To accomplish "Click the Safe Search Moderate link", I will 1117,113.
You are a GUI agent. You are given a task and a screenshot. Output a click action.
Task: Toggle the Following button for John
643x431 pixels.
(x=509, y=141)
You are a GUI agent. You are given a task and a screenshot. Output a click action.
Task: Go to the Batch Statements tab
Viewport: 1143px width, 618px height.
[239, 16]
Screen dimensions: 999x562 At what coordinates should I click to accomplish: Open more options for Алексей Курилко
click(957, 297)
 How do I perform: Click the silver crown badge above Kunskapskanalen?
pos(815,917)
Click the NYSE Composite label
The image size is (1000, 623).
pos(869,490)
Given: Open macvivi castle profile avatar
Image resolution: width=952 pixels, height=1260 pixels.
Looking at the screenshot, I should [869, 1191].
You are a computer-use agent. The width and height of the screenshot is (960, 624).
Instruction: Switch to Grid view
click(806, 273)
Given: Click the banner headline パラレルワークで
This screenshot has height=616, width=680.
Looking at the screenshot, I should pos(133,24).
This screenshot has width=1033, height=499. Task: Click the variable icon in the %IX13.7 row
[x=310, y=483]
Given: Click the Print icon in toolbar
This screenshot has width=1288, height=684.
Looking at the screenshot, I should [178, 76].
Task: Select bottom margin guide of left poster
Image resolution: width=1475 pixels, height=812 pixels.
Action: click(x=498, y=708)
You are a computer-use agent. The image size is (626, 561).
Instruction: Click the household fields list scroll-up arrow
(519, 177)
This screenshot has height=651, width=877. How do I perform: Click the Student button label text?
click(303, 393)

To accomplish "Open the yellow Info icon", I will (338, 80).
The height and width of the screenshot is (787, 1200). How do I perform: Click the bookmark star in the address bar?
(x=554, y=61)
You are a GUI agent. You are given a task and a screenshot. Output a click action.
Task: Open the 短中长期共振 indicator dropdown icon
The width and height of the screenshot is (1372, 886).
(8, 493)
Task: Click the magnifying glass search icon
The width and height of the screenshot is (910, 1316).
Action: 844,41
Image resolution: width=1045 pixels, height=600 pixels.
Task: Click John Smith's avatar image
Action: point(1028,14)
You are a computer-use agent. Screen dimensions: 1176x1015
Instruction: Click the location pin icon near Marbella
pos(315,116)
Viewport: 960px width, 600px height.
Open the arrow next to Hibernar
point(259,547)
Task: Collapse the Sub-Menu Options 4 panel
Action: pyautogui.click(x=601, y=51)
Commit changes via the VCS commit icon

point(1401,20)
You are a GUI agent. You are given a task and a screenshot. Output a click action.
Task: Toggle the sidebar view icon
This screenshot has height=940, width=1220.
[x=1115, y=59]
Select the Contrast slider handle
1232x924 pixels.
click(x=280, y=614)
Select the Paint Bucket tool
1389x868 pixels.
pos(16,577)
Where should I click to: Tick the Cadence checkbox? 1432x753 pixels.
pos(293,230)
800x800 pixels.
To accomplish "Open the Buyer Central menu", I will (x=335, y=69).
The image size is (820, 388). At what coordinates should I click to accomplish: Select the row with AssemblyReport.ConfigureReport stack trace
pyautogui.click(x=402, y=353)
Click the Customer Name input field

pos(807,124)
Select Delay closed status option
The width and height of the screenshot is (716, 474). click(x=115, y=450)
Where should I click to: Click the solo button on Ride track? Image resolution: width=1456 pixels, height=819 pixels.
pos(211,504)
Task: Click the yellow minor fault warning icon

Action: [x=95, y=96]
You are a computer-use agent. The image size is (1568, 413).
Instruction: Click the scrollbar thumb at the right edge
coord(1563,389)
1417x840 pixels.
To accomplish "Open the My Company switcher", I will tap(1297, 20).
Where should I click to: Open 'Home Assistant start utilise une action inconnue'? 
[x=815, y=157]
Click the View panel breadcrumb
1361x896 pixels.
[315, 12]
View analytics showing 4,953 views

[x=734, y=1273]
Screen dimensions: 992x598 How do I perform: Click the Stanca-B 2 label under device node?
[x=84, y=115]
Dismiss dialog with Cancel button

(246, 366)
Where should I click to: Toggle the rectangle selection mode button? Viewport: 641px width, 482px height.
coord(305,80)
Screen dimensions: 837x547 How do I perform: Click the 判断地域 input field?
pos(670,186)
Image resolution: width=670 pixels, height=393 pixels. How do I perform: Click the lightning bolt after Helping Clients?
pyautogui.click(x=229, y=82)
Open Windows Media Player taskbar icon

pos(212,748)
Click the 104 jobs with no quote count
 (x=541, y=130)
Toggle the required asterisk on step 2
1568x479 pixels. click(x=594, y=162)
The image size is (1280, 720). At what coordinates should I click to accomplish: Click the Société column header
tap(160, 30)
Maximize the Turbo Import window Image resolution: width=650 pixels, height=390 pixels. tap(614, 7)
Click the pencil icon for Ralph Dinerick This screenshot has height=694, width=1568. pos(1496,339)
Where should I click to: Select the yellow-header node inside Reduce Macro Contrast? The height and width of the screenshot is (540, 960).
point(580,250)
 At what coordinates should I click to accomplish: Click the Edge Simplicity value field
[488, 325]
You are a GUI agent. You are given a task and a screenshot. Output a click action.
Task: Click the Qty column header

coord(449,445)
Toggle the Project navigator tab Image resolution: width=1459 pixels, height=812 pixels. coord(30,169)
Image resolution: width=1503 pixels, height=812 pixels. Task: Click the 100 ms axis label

□ □ □ □ □

■ **WHAT TO PRODUCE**
Copy all of the data above word for word, with nothing left out or changed.

■ **RIGHT ANSWER**
To accomplish "Click the Safe Search Moderate link", I will 1117,113.
You are a GUI agent. You are given a task and a screenshot. Output a click action.
Task: Toggle the Following button for John
643x431 pixels.
(x=509, y=141)
You are a GUI agent. You are given a task and a screenshot. Output a click action.
Task: Go to the Batch Statements tab
Viewport: 1143px width, 618px height.
[239, 16]
Screen dimensions: 999x562 At what coordinates should I click to accomplish: Open more options for Алексей Курилко
click(957, 297)
 How do I perform: Click the silver crown badge above Kunskapskanalen?
pos(815,917)
Click the NYSE Composite label
The image size is (1000, 623).
pos(869,490)
Given: Open macvivi castle profile avatar
Image resolution: width=952 pixels, height=1260 pixels.
Looking at the screenshot, I should [869, 1191].
You are a computer-use agent. The width and height of the screenshot is (960, 624).
Instruction: Switch to Grid view
click(806, 273)
Given: Click the banner headline パラレルワークで
This screenshot has height=616, width=680.
Looking at the screenshot, I should pos(133,24).
This screenshot has width=1033, height=499. Task: Click the variable icon in the %IX13.7 row
[x=310, y=483]
Given: Click the Print icon in toolbar
This screenshot has width=1288, height=684.
Looking at the screenshot, I should [178, 76].
Task: Select bottom margin guide of left poster
Image resolution: width=1475 pixels, height=812 pixels.
Action: click(x=498, y=708)
You are a computer-use agent. The image size is (626, 561).
Instruction: Click the household fields list scroll-up arrow
(519, 177)
This screenshot has height=651, width=877. How do I perform: Click the Student button label text?
click(303, 393)

To accomplish "Open the yellow Info icon", I will (338, 80).
The height and width of the screenshot is (787, 1200). How do I perform: Click the bookmark star in the address bar?
(x=554, y=61)
You are a GUI agent. You are given a task and a screenshot. Output a click action.
Task: Open the 短中长期共振 indicator dropdown icon
The width and height of the screenshot is (1372, 886).
(8, 493)
Task: Click the magnifying glass search icon
The width and height of the screenshot is (910, 1316).
Action: 844,41
Image resolution: width=1045 pixels, height=600 pixels.
Task: Click John Smith's avatar image
Action: point(1028,14)
You are a computer-use agent. Screen dimensions: 1176x1015
Instruction: Click the location pin icon near Marbella
pos(315,116)
Viewport: 960px width, 600px height.
Open the arrow next to Hibernar
point(259,547)
Task: Collapse the Sub-Menu Options 4 panel
Action: pyautogui.click(x=601, y=51)
Commit changes via the VCS commit icon

point(1401,20)
You are a GUI agent. You are given a task and a screenshot. Output a click action.
Task: Toggle the sidebar view icon
This screenshot has height=940, width=1220.
[x=1115, y=59]
Select the Contrast slider handle
1232x924 pixels.
click(x=280, y=614)
Select the Paint Bucket tool
1389x868 pixels.
pos(16,577)
Where should I click to: Tick the Cadence checkbox? 1432x753 pixels.
pos(293,230)
800x800 pixels.
To accomplish "Open the Buyer Central menu", I will (x=335, y=69).
The image size is (820, 388). At what coordinates should I click to accomplish: Select the row with AssemblyReport.ConfigureReport stack trace
pyautogui.click(x=402, y=353)
Click the Customer Name input field

pos(807,124)
Select Delay closed status option
The width and height of the screenshot is (716, 474). click(x=115, y=450)
Where should I click to: Click the solo button on Ride track? Image resolution: width=1456 pixels, height=819 pixels.
pos(211,504)
Task: Click the yellow minor fault warning icon

Action: [x=95, y=96]
You are a computer-use agent. The image size is (1568, 413).
Instruction: Click the scrollbar thumb at the right edge
coord(1563,389)
1417x840 pixels.
To accomplish "Open the My Company switcher", I will tap(1297, 20).
Where should I click to: Open 'Home Assistant start utilise une action inconnue'? 
[x=815, y=157]
Click the View panel breadcrumb
1361x896 pixels.
[315, 12]
View analytics showing 4,953 views

[x=734, y=1273]
Screen dimensions: 992x598 How do I perform: Click the Stanca-B 2 label under device node?
[x=84, y=115]
Dismiss dialog with Cancel button

(246, 366)
Where should I click to: Toggle the rectangle selection mode button? Viewport: 641px width, 482px height.
coord(305,80)
Screen dimensions: 837x547 How do I perform: Click the 判断地域 input field?
pos(670,186)
Image resolution: width=670 pixels, height=393 pixels. How do I perform: Click the lightning bolt after Helping Clients?
pyautogui.click(x=229, y=82)
Open Windows Media Player taskbar icon

pos(212,748)
Click the 104 jobs with no quote count
 (x=541, y=130)
Toggle the required asterisk on step 2
1568x479 pixels. click(x=594, y=162)
The image size is (1280, 720). At what coordinates should I click to accomplish: Click the Société column header
tap(160, 30)
Maximize the Turbo Import window Image resolution: width=650 pixels, height=390 pixels. tap(614, 7)
Click the pencil icon for Ralph Dinerick This screenshot has height=694, width=1568. pos(1496,339)
Where should I click to: Select the yellow-header node inside Reduce Macro Contrast? The height and width of the screenshot is (540, 960).
point(580,250)
 At what coordinates should I click to accomplish: Click the Edge Simplicity value field
[488, 325]
You are a GUI agent. You are given a task and a screenshot. Output a click action.
Task: Click the Qty column header

coord(449,445)
Toggle the Project navigator tab Image resolution: width=1459 pixels, height=812 pixels. coord(30,169)
Image resolution: width=1503 pixels, height=812 pixels. Task: Click the 100 ms axis label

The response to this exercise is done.